[Opening SELECTED EXCERPT section]

The only way to live for none else but the Lord is to depend on His past, present and future grace, and not return to old sins; the refusal to revisit past evils and the desire to obey with action cultivates an unshakeable faith.
Lord, I desire physical rest for my exhausted body. The only thing that I look forward to more than sleep is to fellowship with You again at 6am. Amen.
My attempt at sleeping early last night to make up for all the sleep debt that I had been accumulating over the last weeks failed miserably. I slept intermittently and woke up at 2:30am, unable to sleep anymore. My eyes were wide open and my mind was alert. I had too many thoughts in my head and I felt so overwhelmed by all these thoughts because it was all over the place and it covered almost every single aspect of my life. It was as if my mind couldn’t and doesn’t stop working. So I pulled out my mobile phone and started typing away. I must have written a pretty long entry because I only stopped at nearly 4am and yet I still couldn’t sleep. So I tossed and turned in bed until it was 5:30am and then when my body couldn’t take it anymore, I finally slept.
When I woke up at 8am, I felt like I didn’t rest at all. Even though I went to bed at 9am!

[Closing SELECTED EXCERPT section]

*ACTIVITY LIST:*
1. In the devotional journal entry, at what time did the writer wake up and find it impossible to fall back asleep?
2. Pick up the devotional journal entry after its final sentence and keep writing it in the same first-person voice.

[Opening DATASET ENTRIES section]

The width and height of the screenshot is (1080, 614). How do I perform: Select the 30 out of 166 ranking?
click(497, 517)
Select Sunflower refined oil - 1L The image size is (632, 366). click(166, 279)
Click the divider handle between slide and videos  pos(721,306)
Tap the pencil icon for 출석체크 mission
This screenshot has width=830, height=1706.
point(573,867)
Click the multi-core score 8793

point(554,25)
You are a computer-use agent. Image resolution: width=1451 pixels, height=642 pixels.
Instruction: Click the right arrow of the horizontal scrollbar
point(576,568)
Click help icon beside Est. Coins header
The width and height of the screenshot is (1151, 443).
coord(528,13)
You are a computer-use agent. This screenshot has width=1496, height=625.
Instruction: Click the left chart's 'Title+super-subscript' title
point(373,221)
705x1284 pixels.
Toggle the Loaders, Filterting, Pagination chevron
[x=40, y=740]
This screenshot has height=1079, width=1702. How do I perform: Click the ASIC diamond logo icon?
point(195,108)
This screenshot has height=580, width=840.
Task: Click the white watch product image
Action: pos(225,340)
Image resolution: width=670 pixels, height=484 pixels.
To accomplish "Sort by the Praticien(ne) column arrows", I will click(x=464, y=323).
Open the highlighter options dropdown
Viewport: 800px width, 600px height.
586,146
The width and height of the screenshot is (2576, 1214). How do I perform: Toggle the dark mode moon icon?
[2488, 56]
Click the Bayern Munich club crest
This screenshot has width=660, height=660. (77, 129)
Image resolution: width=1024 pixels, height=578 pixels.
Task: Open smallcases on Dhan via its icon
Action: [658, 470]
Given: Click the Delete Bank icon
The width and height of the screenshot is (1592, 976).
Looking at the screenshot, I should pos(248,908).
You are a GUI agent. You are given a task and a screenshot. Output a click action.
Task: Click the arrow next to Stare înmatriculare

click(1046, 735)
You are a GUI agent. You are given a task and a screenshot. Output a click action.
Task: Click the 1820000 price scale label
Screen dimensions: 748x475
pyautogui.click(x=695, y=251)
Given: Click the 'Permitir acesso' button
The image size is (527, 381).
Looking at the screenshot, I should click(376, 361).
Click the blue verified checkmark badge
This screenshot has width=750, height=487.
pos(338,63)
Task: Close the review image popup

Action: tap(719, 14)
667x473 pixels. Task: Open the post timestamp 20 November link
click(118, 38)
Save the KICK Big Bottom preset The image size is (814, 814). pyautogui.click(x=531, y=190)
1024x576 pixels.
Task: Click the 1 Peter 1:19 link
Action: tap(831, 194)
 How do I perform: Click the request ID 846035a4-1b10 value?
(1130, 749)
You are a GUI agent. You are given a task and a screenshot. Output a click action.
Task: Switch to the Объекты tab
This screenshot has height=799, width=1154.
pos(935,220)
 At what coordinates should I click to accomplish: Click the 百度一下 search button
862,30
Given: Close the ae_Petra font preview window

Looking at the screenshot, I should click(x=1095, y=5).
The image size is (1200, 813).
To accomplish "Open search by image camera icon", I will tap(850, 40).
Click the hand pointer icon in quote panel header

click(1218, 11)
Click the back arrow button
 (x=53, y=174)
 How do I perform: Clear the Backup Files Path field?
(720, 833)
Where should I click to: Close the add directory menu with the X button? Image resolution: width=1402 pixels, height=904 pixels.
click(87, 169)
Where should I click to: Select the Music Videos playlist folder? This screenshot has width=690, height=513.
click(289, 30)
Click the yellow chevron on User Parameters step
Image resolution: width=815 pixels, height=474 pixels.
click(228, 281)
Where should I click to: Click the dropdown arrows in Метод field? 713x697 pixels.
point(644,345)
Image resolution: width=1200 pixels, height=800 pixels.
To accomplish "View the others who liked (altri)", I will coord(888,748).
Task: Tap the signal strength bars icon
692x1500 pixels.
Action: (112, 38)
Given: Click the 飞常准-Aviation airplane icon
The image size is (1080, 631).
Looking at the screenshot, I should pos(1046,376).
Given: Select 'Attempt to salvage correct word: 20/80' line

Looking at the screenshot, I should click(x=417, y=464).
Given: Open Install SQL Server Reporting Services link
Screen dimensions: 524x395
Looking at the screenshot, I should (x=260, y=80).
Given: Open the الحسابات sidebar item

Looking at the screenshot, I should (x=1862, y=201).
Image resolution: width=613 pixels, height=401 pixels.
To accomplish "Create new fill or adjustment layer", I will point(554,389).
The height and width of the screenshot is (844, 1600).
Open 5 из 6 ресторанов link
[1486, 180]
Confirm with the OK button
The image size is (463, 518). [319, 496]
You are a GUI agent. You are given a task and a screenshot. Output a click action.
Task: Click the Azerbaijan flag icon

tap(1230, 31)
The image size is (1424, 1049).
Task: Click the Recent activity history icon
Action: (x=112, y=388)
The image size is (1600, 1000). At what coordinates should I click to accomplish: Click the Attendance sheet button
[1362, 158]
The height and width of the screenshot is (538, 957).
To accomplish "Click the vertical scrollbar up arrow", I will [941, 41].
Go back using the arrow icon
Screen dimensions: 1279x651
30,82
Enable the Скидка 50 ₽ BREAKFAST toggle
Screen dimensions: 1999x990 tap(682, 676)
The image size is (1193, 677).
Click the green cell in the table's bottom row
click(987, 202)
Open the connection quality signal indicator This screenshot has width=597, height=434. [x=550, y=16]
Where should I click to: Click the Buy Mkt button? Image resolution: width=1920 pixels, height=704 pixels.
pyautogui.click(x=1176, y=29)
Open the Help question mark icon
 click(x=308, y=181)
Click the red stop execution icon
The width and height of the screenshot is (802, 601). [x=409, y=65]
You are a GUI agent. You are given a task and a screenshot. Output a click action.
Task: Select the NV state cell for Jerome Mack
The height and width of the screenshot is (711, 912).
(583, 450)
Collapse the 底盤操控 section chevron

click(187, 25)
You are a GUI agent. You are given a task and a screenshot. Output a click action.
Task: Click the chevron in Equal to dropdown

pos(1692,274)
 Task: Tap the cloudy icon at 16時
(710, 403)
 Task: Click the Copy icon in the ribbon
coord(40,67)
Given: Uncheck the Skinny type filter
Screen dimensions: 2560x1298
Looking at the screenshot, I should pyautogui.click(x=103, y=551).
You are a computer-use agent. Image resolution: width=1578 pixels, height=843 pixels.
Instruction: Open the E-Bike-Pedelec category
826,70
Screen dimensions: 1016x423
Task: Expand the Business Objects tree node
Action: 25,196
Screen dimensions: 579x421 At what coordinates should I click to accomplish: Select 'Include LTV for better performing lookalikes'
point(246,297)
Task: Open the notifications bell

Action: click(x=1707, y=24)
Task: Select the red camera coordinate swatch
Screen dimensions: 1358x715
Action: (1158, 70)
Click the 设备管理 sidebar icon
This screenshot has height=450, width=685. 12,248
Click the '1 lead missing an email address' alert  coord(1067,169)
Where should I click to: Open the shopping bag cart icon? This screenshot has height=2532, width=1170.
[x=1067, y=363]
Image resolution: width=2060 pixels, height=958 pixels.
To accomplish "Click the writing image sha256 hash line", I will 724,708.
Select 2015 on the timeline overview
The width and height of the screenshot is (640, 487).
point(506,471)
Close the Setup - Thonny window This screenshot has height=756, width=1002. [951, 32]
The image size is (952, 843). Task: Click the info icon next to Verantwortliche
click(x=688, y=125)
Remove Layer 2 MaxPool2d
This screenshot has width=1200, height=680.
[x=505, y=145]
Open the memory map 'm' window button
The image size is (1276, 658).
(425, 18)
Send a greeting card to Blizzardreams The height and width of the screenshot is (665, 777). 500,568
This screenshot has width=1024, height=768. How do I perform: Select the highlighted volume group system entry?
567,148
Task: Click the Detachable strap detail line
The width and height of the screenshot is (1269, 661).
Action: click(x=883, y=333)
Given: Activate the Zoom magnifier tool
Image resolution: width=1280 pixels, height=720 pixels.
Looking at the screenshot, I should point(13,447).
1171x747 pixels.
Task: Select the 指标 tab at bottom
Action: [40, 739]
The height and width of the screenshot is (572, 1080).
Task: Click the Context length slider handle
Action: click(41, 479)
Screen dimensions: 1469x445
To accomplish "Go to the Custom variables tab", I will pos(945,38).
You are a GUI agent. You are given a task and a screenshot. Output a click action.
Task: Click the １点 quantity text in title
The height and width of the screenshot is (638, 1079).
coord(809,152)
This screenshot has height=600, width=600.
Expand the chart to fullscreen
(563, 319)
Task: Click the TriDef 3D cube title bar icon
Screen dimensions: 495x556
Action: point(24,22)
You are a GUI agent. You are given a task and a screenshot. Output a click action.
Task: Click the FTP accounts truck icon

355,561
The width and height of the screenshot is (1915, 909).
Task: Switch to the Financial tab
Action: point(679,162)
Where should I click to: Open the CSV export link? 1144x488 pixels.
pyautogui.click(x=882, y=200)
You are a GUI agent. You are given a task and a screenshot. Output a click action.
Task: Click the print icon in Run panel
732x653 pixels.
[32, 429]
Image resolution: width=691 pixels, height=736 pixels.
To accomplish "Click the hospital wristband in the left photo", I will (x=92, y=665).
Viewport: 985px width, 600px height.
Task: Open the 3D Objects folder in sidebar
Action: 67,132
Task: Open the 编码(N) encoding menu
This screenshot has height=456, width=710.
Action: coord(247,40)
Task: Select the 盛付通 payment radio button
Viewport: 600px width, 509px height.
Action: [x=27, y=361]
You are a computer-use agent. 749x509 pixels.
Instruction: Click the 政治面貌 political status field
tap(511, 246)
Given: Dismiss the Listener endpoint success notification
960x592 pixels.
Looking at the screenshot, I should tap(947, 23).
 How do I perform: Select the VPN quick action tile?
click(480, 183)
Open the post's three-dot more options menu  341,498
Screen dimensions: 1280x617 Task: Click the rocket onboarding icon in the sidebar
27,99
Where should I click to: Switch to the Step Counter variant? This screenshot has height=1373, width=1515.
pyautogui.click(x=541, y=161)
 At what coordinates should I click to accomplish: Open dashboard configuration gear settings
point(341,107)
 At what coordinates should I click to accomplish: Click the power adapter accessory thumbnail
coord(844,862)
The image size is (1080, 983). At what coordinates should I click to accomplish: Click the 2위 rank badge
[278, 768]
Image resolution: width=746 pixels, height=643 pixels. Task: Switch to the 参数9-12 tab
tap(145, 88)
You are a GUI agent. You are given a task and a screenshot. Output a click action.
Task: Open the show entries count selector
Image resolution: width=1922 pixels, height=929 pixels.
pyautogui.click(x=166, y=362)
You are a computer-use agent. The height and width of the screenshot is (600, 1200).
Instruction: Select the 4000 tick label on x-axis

[Closing DATASET ENTRIES section]

*EXPECTED RESULTS:*
1. At 2:30am.

2.
My cough and blocked nose worsened when I arrived at the office and I could “taste” the mucus in my nose – you somehow know you’re down with something when you taste the “sick” kind of virus-y mucus. I made my way to the doctor’s at 4:30pm and told him about last night’s sleeplessness. And how it has been like this for some time. He told me what I had already guessed. I even googled it last night after writing the note.
I have insomnia.
And for the first time in my life I will be taking sleeping pills and relaxants to help me sleep. My doctor said that this would help to reset my very messed-up body clock. I’ll be on medical leave tomorrow and I really do hope to get uninterrupted slumber tonight.
On one hand, I’m thankful that I have such an active mind but on the other hand, if I go on like this, it will be quite damaging for my body. I’m extremely exhausted, to be honest. I’ve carried around a throbbing headache the entire day and it was so bad that I couldn’t properly prepare cell lesson tonight. I’m also preaching this Saturday. I need to recover!
Pray for me, will you? I just want to sleep well. I badly need the physical rest. Thank you.